From that conceptualization then, the discussion of the “split subject” that Bukatam develops is, perhaps, more pertinent. The idealized form of human is placed as a subject-form that is aware of self. However, inside of the liminal space that allows cyborg the focus begins to split. In Bukatam's study of the character Delphi, it is found that she, is “. . . just a girl, a real live girl with her brain in an unusual space. [. . .] Delphi literalizes the alien spectator – the split subject – as well as the surrogate reality of the spectacle” [3] Thus Delphi, like Lain, lives the double-life. She is jacked into the surroundings that allow her a further placement in the world. Lain is consistently in the here-space of reality throughout the disjointed narrative of the program; however, she is also progressively more and more apparent in the there-space of the wire. Lain doubles her communication ability by being able to mobilize control in both her physical (rather frail) form that is unassuming, as well as her monumentally controlling space on the wire.



Indeed, the process in which Lain can change the “systems” seems infinite simply by the fact that she is “. . . “jacked in” to a computer system which permits the user [in this case Lain] an extended mobility, a heightened phenomenal awareness, and an entry into a previously closed realm of experience.” [4] This “previously closed realm” may be referential to the Other-space that is the Internet or Lain's wire. The structure of this “realm” is, by othering, almost infinite. In the wire-space Lain has access to cognitive functions of people as well as the “basic” ability to access an infinite amount of information by her main personality, as well as her infinite subroutines.
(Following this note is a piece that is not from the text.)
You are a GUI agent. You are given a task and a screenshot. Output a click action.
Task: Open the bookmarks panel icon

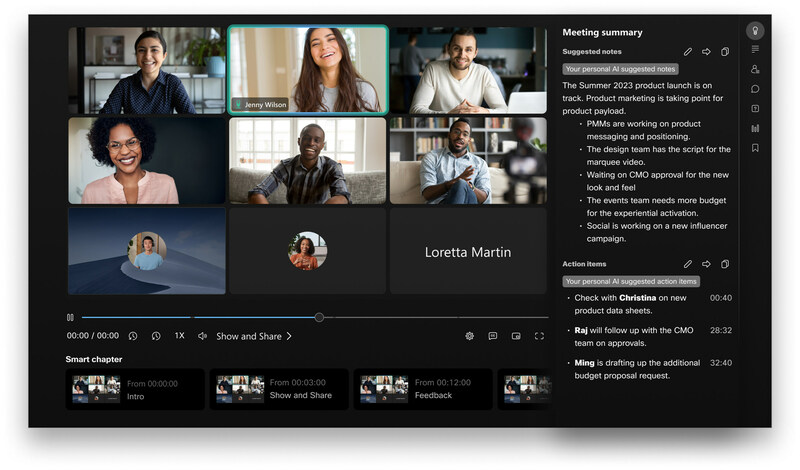[x=755, y=148]
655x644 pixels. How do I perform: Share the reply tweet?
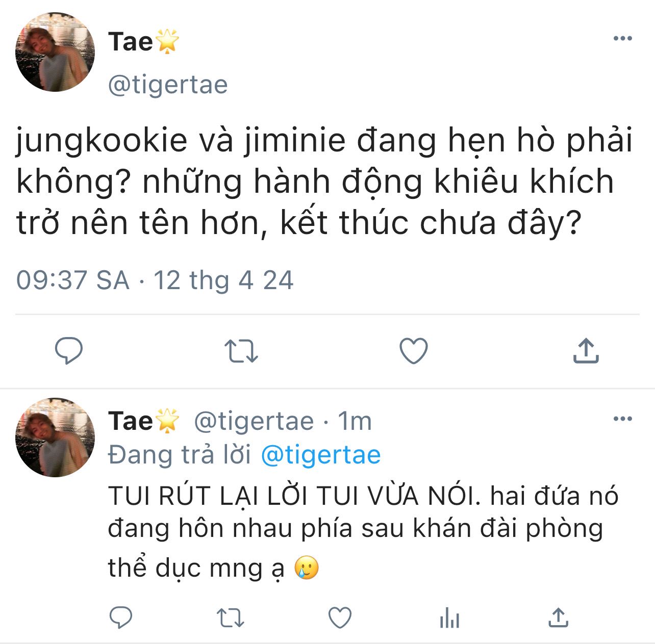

This is at direct odds with the focus of Bukatam's study of so-called “. . .feminist science fiction, [which views] this desire to merge with the machine[. . .] as aberrant, and is often presented as an act of surrender rather than empowerment.” [5] As Lain, and an influx of other techno-phile based anime characters, develops her ability she gains the ability to control the world through this one-ness with machine. Although she is physically “jacked-in” by wires and cables, she gains all of her agency through this integration. Indeed, Bukatam further formulates that ideology by claiming that:

“When the cybernetic cyborg is female, transcendence does not await her in the form of bodiless-- or embodied – exultations nor in the satisfying multiplicity of subjectives experience by Edison Carter/Max Headroom [in Neuromancer]” [6]

This further postulates that the binary space is supposedly masculine/feminine in which men are preeminently related to having agency in all spaces – even feminist spaces, supposedly. However, as can be seen, this degree of agency is meeting more and more almost genderless or gender neutral characters – especially those that exist in positions that supposedly challenge the norm.
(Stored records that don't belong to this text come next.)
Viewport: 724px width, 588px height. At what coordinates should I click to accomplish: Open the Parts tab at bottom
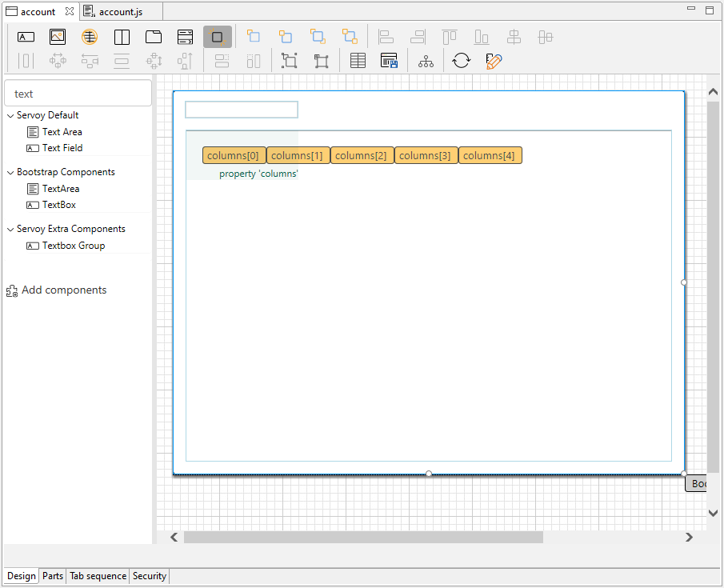[x=53, y=576]
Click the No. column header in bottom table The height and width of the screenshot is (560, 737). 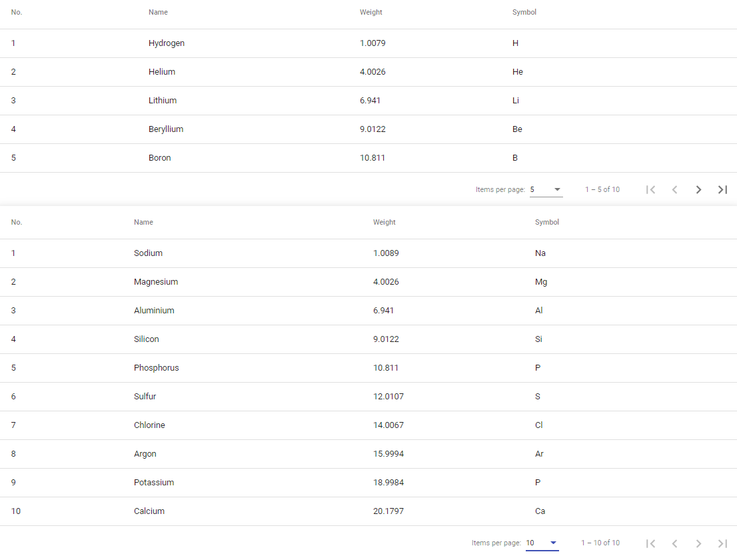click(x=17, y=222)

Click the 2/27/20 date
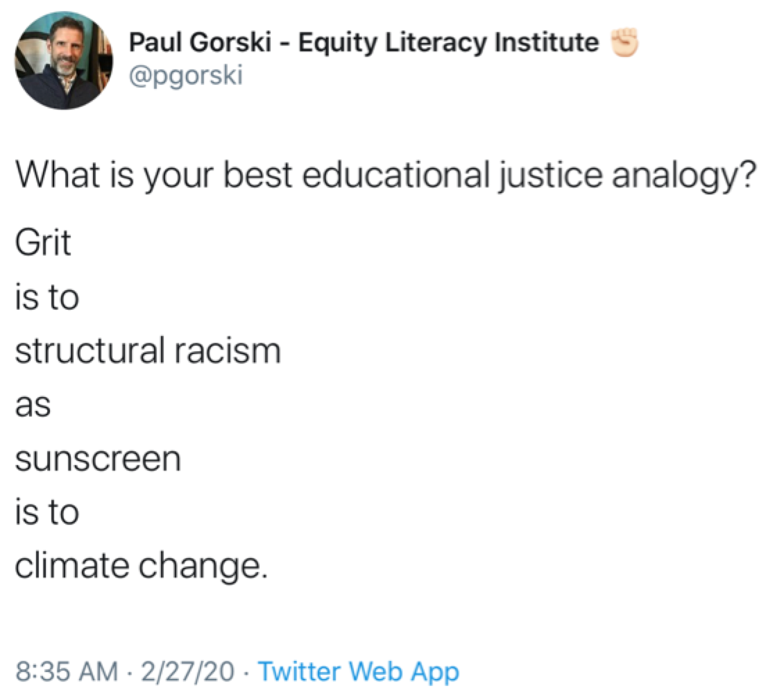tap(187, 671)
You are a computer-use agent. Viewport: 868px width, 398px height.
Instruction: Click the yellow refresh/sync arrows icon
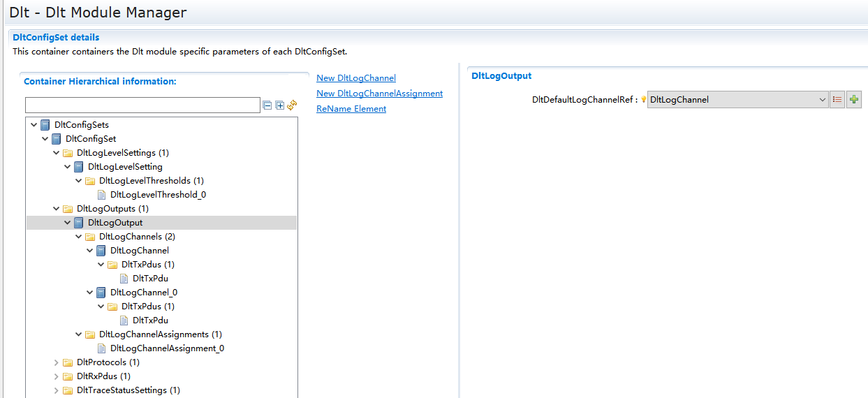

The differential that exists here is related to questions of spatial bodily identity. The liminal space allows for an increase in the ways of which the natural and/or naturalized construction can be challenged. Indeed, “[t]he polemical advantage of the cyborg, for Haraway, is that it resists being encoded as natural.” [7] Thus the denaturalized figure of the cyborg is related as Other no matter the initial sphere of which the body technically exists in. Indeed, “. . [i]n the fantasy of the BwO (body without organs), the body resists the finality of the organism.” [8] Thus, the organism – the human in some ways – is the thing that dies, while the body continues to live and control their spaces. When there is a cyborg, or wired body as Lain has, the body itself loses importance. The anxiety about body are represented in the so-called “pure” body that is attempted to be created outside of this. As soon as the body is covered – and theoretically made stronger in the machina-world – gender becomes meaningless.


Liminal spaces abound in technical landscapes, but with the increasingly staged placement of cyborg fantasies, the anxieties relating to these concepts have raised, not lowered. This may be surprising in some ways; however, the paradigm shift may be noted. Though only half a decade has passed since Bukatam's original publication of his book, there had been an increasingly cogent amount of cyborg and cybernetic females who had embraced technology to gain more agency from that technological advancement.


[edit] References

  1. Bukatman, S. 1993. "Terminal Flesh." & "Terminal Resistance/Cyborg Acceptance." in Terminal Identity: The Virtual Subject in Post-Modern Science Fiction." Durham: Duke UP. (303)
  2. Bukatman, S. 1993. "Terminal Flesh." & "Terminal Resistance/Cyborg Acceptance." in Terminal Identity: The Virtual Subject in Post-Modern Science Fiction." Durham: Duke UP. (310)
  3. Bukatman, S. 1993. "Terminal Flesh." & "Terminal Resistance/Cyborg Acceptance." in Terminal Identity: The Virtual Subject in Post-Modern Science Fiction." Durham: Duke UP. (318)
  4. Bukatman, S. 1993. "Terminal Flesh." & "Terminal Resistance/Cyborg Acceptance." in Terminal Identity: The Virtual Subject in Post-Modern Science Fiction." Durham: Duke UP. (319)
  5. Bukatman, S. 1993. "Terminal Flesh." & "Terminal Resistance/Cyborg Acceptance." in Terminal Identity: The Virtual Subject in Post-Modern Science Fiction." Durham: Duke UP. (316)
  6. Bukatman, S. 1993. "Terminal Flesh." & "Terminal Resistance/Cyborg Acceptance." in Terminal Identity: The Virtual Subject in Post-Modern Science Fiction." Durham: Duke UP.(320)
  7. Bukatman, S. 1993. "Terminal Flesh." & "Terminal Resistance/Cyborg Acceptance." in Terminal Identity: The Virtual Subject in Post-Modern Science Fiction." Durham: Duke UP.(323)
  8. Bukatman, S. 1993. "Terminal Flesh." & "Terminal Resistance/Cyborg Acceptance." in Terminal Identity: The Virtual Subject in Post-Modern Science Fiction." Durham: Duke UP.(325)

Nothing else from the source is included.